Reacting Vs Responding:
When it comes to the context of human interactions, communication and relationships, reacting and responding are mistakenly used as synonyms – when really they are different.
Think about it, when your boss sends you an email that rubs you the wrong way, or when you receive a text that offends you, you are inclined to respond immediately and “give them a piece of your mind.”
This is reacting. It is “emotionally charged” as described by Anita Avedian in her anger management essentials workbook. Giving the sender a piece of your mind can be interpreted as an attack – right? There could be insults, and words exchanged that we later regret. After some research here are some brief characteristics of reactions:
They are defensive| Emotionally driven | They are sporadic or instant – Meaning long term effects aren’t taken into consideration | According to psychology today, they are “driven by the beliefs, biases, and prejudices of the unconscious mind.” | They are forms of defense mechanisms| They are normally passive which tend to digress the relationship in question and last but not least | There is lack of a mindfulness element.
However, if we take the same incident and respond to it rather than react to it, then there is a difference.

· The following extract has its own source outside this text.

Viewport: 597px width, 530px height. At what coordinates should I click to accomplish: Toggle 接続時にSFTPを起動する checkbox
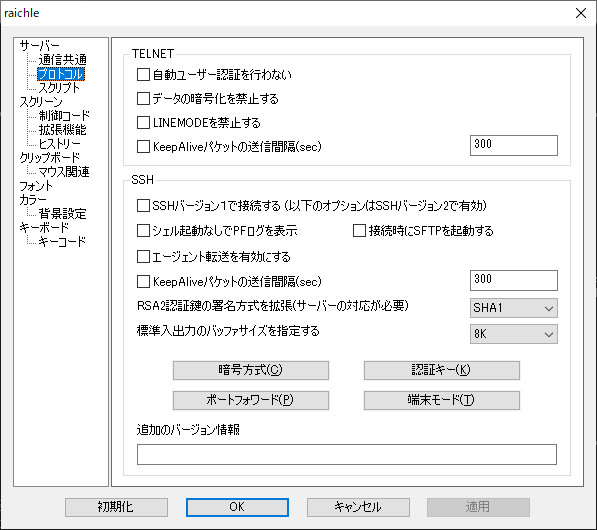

There is time taken to reduce the emotional charge, it’s well thought out and not as harsh as a reaction. Here are some characteristics of responses:
They are thoughtful and contain reasoning |They are logic driven | They are active and tend to progress a relationship because the long term effects are taken into consideration | Takes time | Takes both conscious and unconscious mind to formulate a response.
The goal is to respond and not to react.
Now that we have understood what the difference between reacting and responding is, it is advisable to do the latter. It is a healthy way to be mindful, improve relationships, reduce self-sabotage and to be self-aware in different situations. Some wonderful examples provided in Anita Avedian’s Anger management essentials workbook are;
1. Wait. Take some time to cool down before responding. Take a walk, sleep on it, do breathing exercises, walk away – to give you an opportunity to clear your mind.
2. As you wait, journal through your emotions and thoughts. You can draft a response immediately and after some time has elapsed and you have calmed down, go back and go through the draft. Use this as an opportunity to identify the differences in the reaction vs. res.
3. Call a trusted person, vent and brainstorm the appropriate way to respond.